The Sri Lanka Hotels Association (THASL) has urged the government to introduce a legal framework restricting Agoda, Booking.com and Expedia from listing accommodation providers that are not registered with the Sri Lanka Tourism Development Authority (SLTDA), warning that the unregulated segment is undermining the formal tourism industry.

Speaking at a media briefing in Colombo, industry representatives said legally operating hotels currently pay close to Rs. 25 in tax, licence fees and other charges out of every Rs. 100 earned, while unregistered providers operate without paying these levies or meeting regulatory requirements. The association said the disparity created an uneven playing field and could be affecting foreign-exchange inflows, with revenue from some unregistered establishments possibly flowing outside formal banking channels.

THASL Chairman Asoka Hettigoda said the association is already in discussions with the Ministry of Digital Economy on the issue, and argued that a simple legal amendment could prevent unregistered properties from being promoted on international booking websites.

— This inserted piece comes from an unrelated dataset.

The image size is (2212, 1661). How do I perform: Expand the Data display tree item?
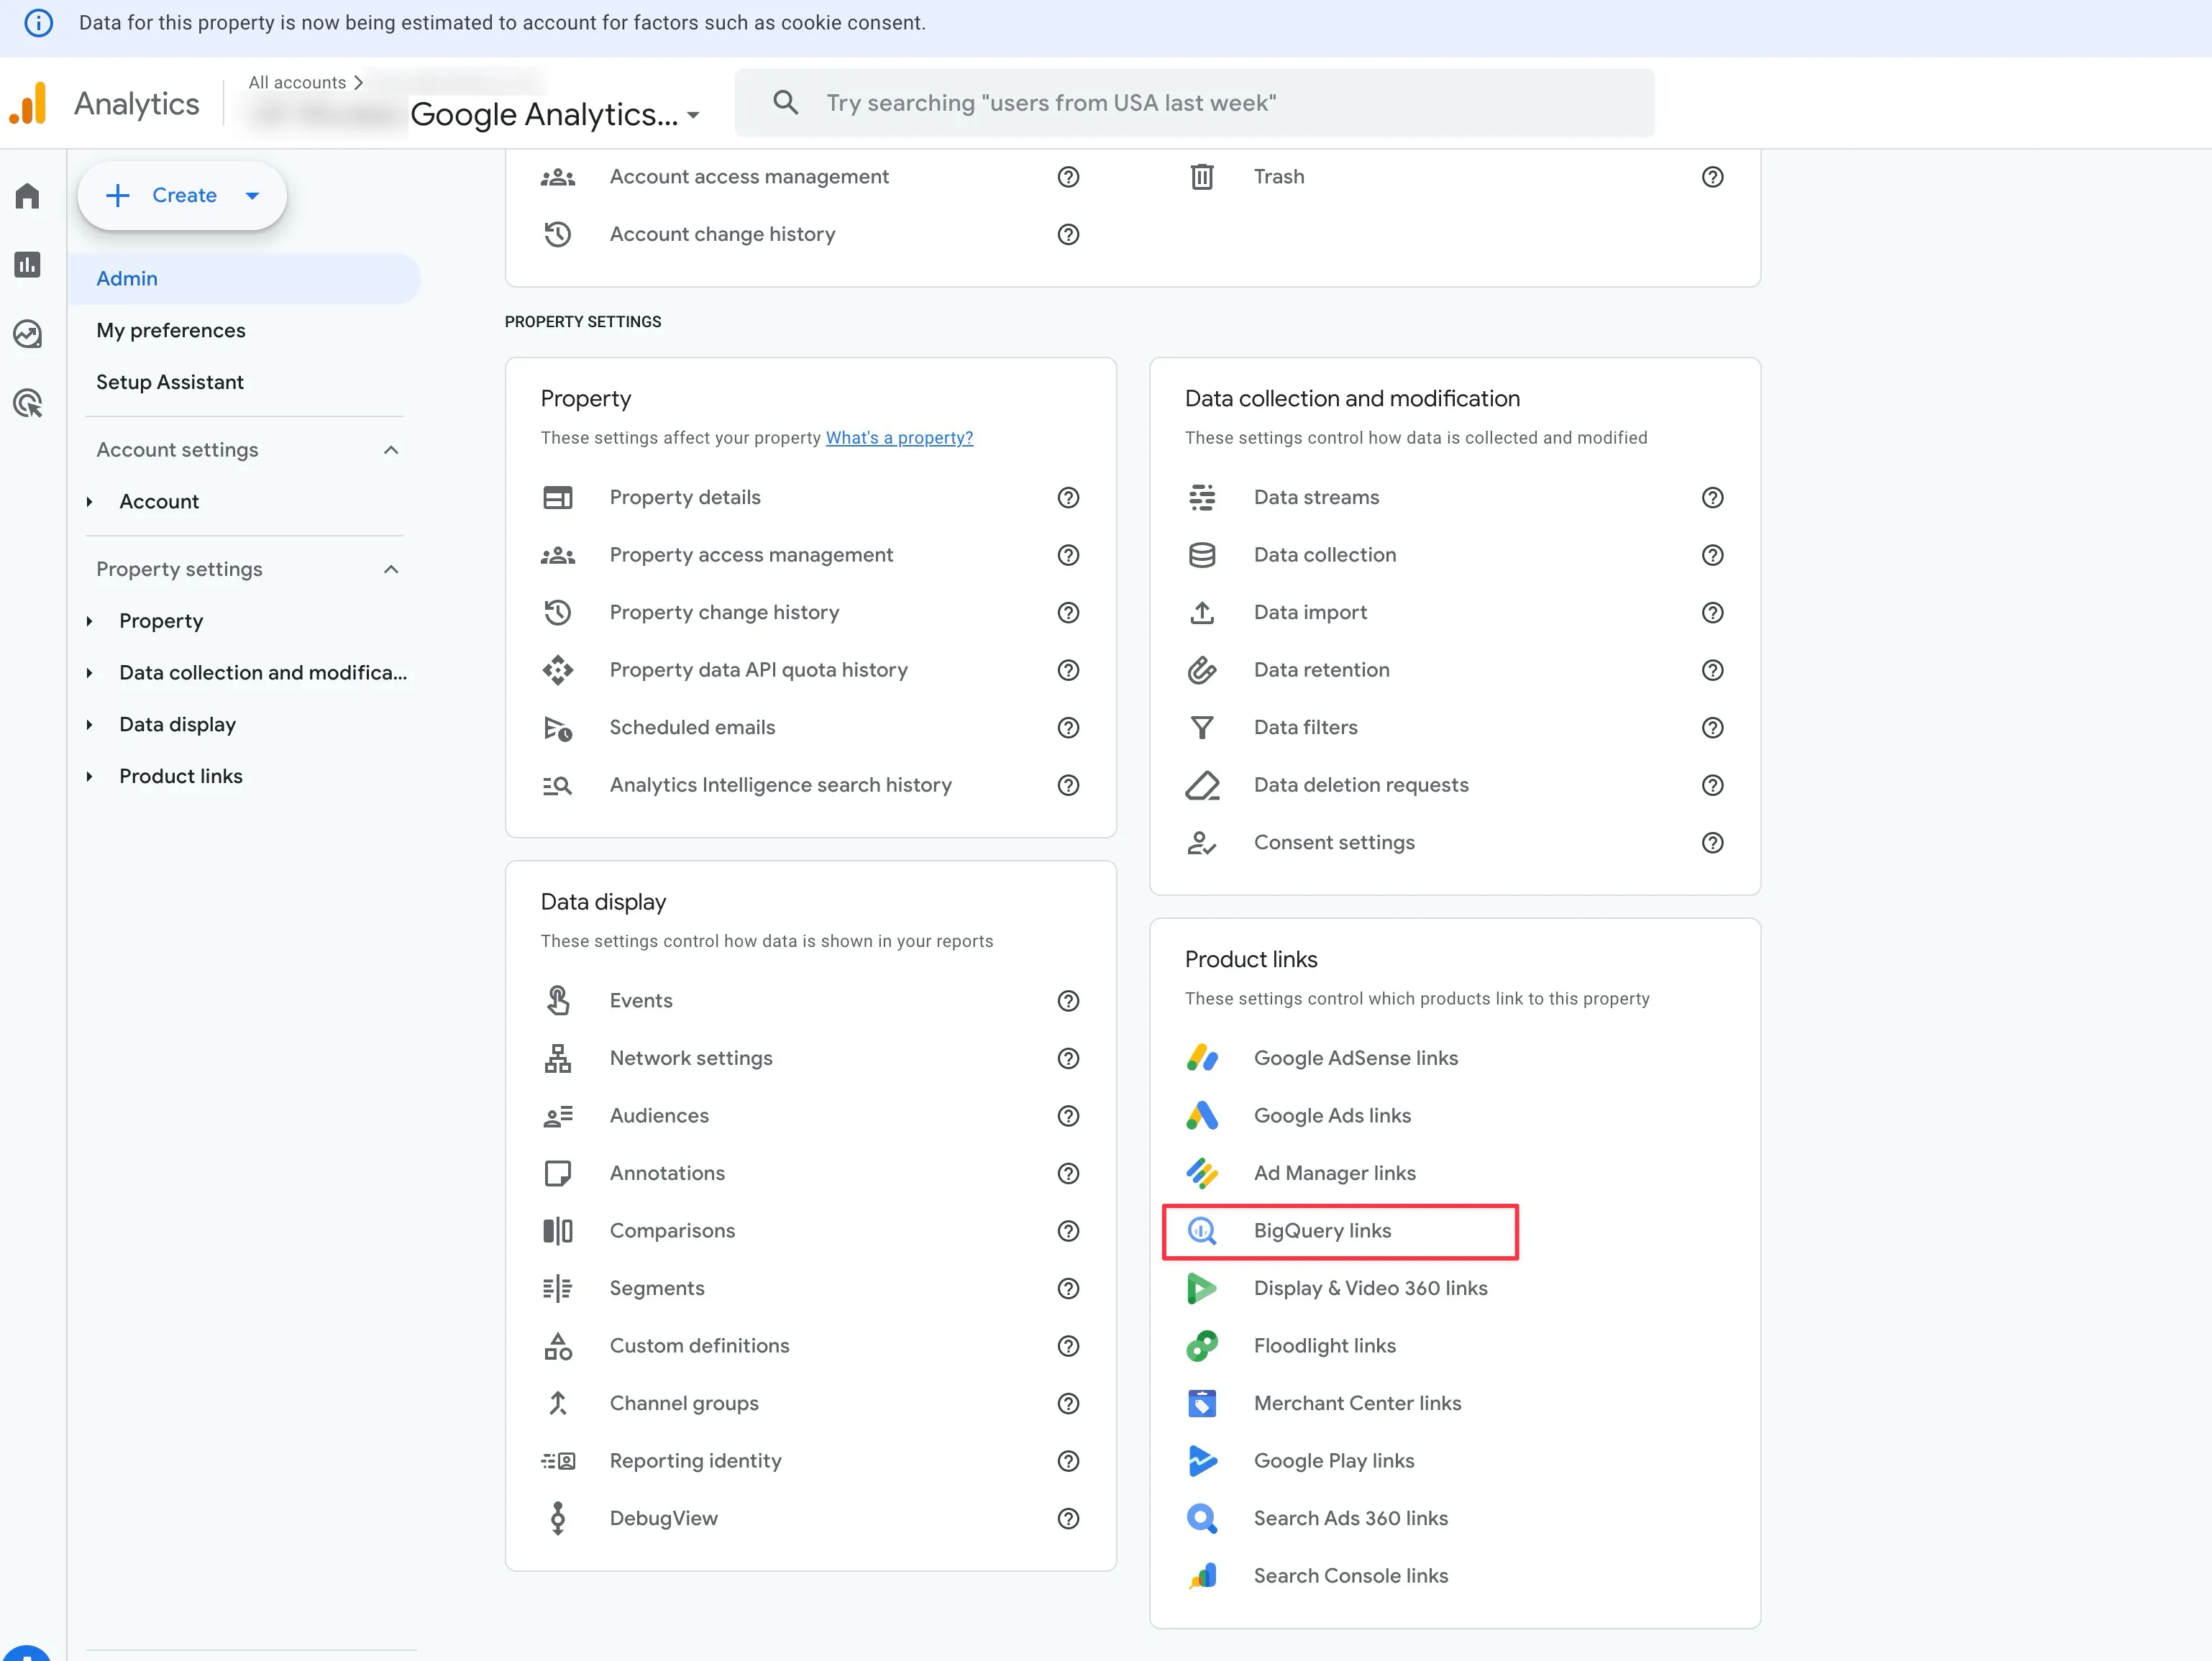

Such an amendment, he said, would also raise government tax revenue and improve accountability across the sector. The association also flagged tourist safety and service-standard risks at unregulated accommodation as a regulatory concern alongside the tax fairness argument.

The digital-platform demand is the most concrete actionable item to emerge from THASL’s busy week of public positioning. The association has separately opposed a proposed new Tourism Act in favour of amending the existing SLTDA Act and previously warned that a proposed liquor licence fee hike would penalise the formal hotel sector while encouraging informal operators. The interventions land against a sector backdrop of March tourist arrivals falling 19% year on year and March tourism revenue plunging 37%, with SLAITO this week using its Sancharaka Udawa 2026 platform to call for a tourism revival push.